A Decradi (Delegacia de Crimes Raciais e Delitos de Intolerância) abriu dois inquéritos nesta quinta-feira (11) para investigar uma denúncia de intolerância religiosa contra quatro participantes do BBB21: Nego Di, Karol Conká, Projota e Lumena Aleluia. Além disso, também vai apurar outra de racismo “contra pessoas brancas”, envolvendo a psicóloga.

Em nota enviada ao Notícias da TV, a Polícia Civil do Rio de Janeiro informou que vai solicitar imagens do reality à Globo para apurar a denúncia de intolerância religiosa realizada pelo deputado estadual Átila Nunes (MDB-RJ).

O quarteto teria debochado de uma entidade religiosa de matriz africana e atrelado cunho sexual a ela em uma conversa com Lucas Penteado. “Não me restou outra opção do que encaminhar uma denúncia ao Ministério Público dos participantes do BBB Nego Di, Projota, Karol Conká e Lumena por vilipêndio religioso, crime caracterizado no Código Penal. E pedir à Decradi para requisitar as gravações”, argumentou o político em suas redes sociais.

Em uma conversa entre os quatro, o humorista disse: “Eu xangôzei”. Ele fez uma referência ao trocadilho desrespeitoso com o orixá Xangô, presente nas religiões Umbanda e Candomblé. “Cheguei a xangôzar no quarto, véi”, completou ele, arrancando riso dos colegas.

Em seguida, a cantora também debochou. “Você falando é muito engraçado. ‘Eu chamei Xangô, véi'”, comentou a rapper, imitando os trejeitos de Lumena.

A psicóloga e DJ, que se diz adepta ao Candomblé, lembrou de uma conversa que teve com Lucas. “Eu xangôzei. Eu estou pelo certo com meu orixá, você está pelo errado. Ele está te abandonando”, afirmou a baiana. A fala foi apontada como uma irônia em relação à Umbanda, religão do ator, pelo deputado e alguns internautas na web.

“Essas cenas revoltam a todos que mantêm respeito pela fé religiosa de nosso semelhante, seja ela qual for. Como podem, quatro pessoas, todas negras, que deveriam se preocupar com o racismo –inclusive o religioso– não se preocuparem em vilipendiar a Umbanda e o Candomblé num programa de TV com repercussão nacional? Nego Di, Projota, Karol Conká e Lumena me envergonham”, disparou Átila Nunes.

Caso de racismo

Após o deputado estadual Anderson Moraes (PSL-RJ) apresentar uma notícia-crime, a Decradi também vai apurar se uma fala de Lumena sobre Carla Diaz pode ser considerada racismo.

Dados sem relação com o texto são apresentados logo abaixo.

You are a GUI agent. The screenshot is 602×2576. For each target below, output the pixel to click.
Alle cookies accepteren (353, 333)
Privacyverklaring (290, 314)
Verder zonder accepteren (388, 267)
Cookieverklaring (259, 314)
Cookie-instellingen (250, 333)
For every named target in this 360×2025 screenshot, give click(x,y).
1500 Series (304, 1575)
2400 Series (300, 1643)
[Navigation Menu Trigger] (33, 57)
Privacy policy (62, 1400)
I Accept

Aliado do presidente Jair Bolsonaro, Moraes publicou um vídeo do momento em que estava em frente à delegacia alegando que a baiana, que é negra, foi racista com a atriz, que é branca, no último sábado (6), após a ex-Chiquititas ganhar a prova do anjo.

“Um caso claro de racismo de duas jovens negras contra pessoas brancas. Pedimos para a Decradi apurar os fatos e se manifestar pela expulsão dela do programa. Se fosse o contrário, o que seria igualmente crime, já teriam se mobilizado para combater o racismo”, ressaltou o parlamentar.

Na ocasião, a DJ chamou a artista de “sem melanina”, “desbotada” e “olho de boneca assassina”, durante conversa com Karol Conká, que também é negra. O deputado considerou a fala pejorativa e uma ofensiva generalizada à raça branca. Ele ainda pediu a expulsão de Lumena do reality show da Globo.